**Source text**
Therapy Thursday: EMDR – Your Brain Knows How To Heal.
One of the questions I’m asked most often as a therapist is, “What exactly is EMDR?”
Usually someone has heard that it helps people recover from trauma, they’ve seen videos of people moving their eyes back and forth, or a friend has told them it changed their life. But beyond that, most people aren’t really sure what it is—or why it works.
The first thing I always tell people is that EMDR isn’t hypnosis, and it isn’t mind control. You don’t lose awareness. You don’t forget what’s happening. In fact, you’re fully awake and in control the entire time.
EMDR stands for Eye Movement Desensitization and Reprocessing, but the name is honestly more intimidating than the therapy itself.
To understand EMDR, it helps to understand something about the brain.
Our brains are designed to process experiences. Every day we’re taking in information, making sense of it, learning from it, and filing it away so it becomes part of our story rather than something we’re still living inside of.
Most of the time, that process happens naturally.
But sometimes something happens that’s simply too overwhelming for the brain to process in the moment.
Maybe it was a car accident. Maybe it was combat. Maybe it was childhood abuse or sexual assault. Maybe it was the sudden death of someone you loved. Maybe it wasn’t one catastrophic event at all, but years of criticism, neglect, bullying, emotional abuse, or growing up never feeling safe.
When something overwhelms our nervous system, the brain can essentially hit pause.
The memory doesn’t become part of the past the way it normally would. Instead, pieces of it stay frozen.
The sights.
The sounds.
The emotions.
The body sensations.
The beliefs we formed about ourselves.
Then something years later—a smell, a tone of voice, a crowded room, an argument, a certain time of year—can suddenly activate that same network. Your body reacts before your thinking brain has a chance to remind you that you’re safe.
This is why so many people say, “I know I’m okay, but my body doesn’t believe it.”
That’s because trauma isn’t simply stored as a memory.
It’s often stored as an experience.
EMDR helps the brain finish what it wasn’t able to finish when the event originally happened.
During EMDR, we use bilateral stimulation—which can include eye movements, tapping, or alternating sounds—to help both sides of the brain communicate while you briefly revisit pieces of the memory. You’re never thrown into the deep end. A well-trained EMDR therapist spends significant time helping you build coping skills, emotional regulation, and a sense of safety before processing begins.

**Provided material**
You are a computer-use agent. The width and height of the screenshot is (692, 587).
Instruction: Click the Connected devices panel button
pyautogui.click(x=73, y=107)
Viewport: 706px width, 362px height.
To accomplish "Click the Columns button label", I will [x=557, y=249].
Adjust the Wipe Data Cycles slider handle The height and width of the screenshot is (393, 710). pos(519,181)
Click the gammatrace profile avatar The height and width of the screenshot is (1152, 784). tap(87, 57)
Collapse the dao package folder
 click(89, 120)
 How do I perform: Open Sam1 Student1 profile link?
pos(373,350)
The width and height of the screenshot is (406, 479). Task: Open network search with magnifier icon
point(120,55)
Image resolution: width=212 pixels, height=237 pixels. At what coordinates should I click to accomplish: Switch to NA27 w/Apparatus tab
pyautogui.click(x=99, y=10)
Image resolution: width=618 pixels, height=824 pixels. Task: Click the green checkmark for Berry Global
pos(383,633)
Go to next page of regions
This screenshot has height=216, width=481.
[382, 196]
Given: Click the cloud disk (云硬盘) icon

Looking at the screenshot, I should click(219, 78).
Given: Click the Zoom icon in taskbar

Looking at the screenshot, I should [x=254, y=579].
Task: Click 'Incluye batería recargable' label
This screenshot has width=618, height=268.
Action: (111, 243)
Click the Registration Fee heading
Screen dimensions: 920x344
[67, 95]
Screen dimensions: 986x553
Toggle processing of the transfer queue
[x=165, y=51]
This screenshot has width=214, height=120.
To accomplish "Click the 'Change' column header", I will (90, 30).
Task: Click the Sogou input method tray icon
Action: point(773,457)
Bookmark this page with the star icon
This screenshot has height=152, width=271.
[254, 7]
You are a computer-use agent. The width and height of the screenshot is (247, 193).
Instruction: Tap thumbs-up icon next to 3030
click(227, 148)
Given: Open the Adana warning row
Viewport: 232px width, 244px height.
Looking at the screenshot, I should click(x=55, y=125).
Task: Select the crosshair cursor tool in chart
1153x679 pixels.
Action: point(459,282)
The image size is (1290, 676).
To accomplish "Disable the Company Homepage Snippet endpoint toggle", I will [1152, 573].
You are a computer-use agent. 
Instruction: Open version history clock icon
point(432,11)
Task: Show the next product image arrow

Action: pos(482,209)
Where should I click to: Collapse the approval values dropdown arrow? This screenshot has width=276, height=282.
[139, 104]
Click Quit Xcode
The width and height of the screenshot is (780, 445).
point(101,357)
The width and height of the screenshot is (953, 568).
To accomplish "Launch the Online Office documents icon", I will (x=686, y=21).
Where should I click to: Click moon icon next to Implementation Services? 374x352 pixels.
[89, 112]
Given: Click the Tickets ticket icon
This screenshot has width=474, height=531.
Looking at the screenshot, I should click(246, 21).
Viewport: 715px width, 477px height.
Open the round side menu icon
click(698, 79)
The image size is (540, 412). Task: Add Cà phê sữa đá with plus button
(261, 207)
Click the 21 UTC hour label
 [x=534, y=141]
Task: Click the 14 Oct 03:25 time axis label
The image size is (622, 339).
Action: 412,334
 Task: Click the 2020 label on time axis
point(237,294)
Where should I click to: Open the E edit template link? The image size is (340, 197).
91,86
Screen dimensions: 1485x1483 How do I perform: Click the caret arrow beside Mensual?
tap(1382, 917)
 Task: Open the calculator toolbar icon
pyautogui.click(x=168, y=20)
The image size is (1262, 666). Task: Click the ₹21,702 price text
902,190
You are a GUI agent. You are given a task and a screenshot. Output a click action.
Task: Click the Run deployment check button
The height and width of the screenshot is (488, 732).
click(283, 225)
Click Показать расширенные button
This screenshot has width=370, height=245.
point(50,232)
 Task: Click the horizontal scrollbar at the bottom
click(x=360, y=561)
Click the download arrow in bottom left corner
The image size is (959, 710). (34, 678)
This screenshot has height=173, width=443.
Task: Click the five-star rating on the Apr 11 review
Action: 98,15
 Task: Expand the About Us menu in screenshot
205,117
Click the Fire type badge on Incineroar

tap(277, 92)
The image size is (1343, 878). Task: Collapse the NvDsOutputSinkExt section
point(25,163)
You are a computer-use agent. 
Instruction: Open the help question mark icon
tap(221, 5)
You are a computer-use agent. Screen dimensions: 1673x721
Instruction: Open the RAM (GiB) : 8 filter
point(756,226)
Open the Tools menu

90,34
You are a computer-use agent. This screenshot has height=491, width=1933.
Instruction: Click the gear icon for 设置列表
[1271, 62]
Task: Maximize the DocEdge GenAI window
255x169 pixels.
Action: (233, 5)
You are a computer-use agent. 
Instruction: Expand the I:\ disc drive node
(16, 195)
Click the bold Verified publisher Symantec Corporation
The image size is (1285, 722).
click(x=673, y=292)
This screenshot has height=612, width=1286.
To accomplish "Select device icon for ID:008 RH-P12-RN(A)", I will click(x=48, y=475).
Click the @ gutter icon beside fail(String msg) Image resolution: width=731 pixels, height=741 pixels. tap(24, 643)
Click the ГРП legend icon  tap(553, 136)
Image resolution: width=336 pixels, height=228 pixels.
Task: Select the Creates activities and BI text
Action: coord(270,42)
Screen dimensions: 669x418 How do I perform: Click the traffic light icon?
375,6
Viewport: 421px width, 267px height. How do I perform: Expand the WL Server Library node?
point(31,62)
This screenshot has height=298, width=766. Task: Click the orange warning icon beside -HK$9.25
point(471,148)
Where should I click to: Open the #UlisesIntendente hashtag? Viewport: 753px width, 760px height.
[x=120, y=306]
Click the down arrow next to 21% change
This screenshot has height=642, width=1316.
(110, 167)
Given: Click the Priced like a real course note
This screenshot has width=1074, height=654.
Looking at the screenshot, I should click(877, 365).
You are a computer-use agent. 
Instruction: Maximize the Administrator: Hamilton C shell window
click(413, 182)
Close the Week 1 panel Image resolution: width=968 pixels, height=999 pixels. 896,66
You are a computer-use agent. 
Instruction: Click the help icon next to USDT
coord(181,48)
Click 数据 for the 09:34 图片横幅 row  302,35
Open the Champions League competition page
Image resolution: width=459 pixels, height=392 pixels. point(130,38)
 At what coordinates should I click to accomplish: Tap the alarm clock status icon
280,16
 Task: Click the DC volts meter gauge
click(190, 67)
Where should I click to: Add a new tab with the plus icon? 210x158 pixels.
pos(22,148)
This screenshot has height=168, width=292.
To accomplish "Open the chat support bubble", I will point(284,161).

**Requirement 1**
Copy the passage of the EMDR article word for word, starting with "Usually someone has" and going on through "the entire time.".
**Requirement 2**
List every piece of an overwhelming memory that the EMDR article says can stay frozen.
The records come from a separate source, unrelated to the EMDR article.

**Answer section 1**
Usually someone has heard that it helps people recover from trauma, they’ve seen videos of people moving their eyes back and forth, or a friend has told them it changed their life. But beyond that, most people aren’t really sure what it is—or why it works.
The first thing I always tell people is that EMDR isn’t hypnosis, and it isn’t mind control. You don’t lose awareness. You don’t forget what’s happening. In fact, you’re fully awake and in control the entire time.

**Answer section 2**
- The sights
- The sounds
- The emotions
- The body sensations
- The beliefs we formed about ourselves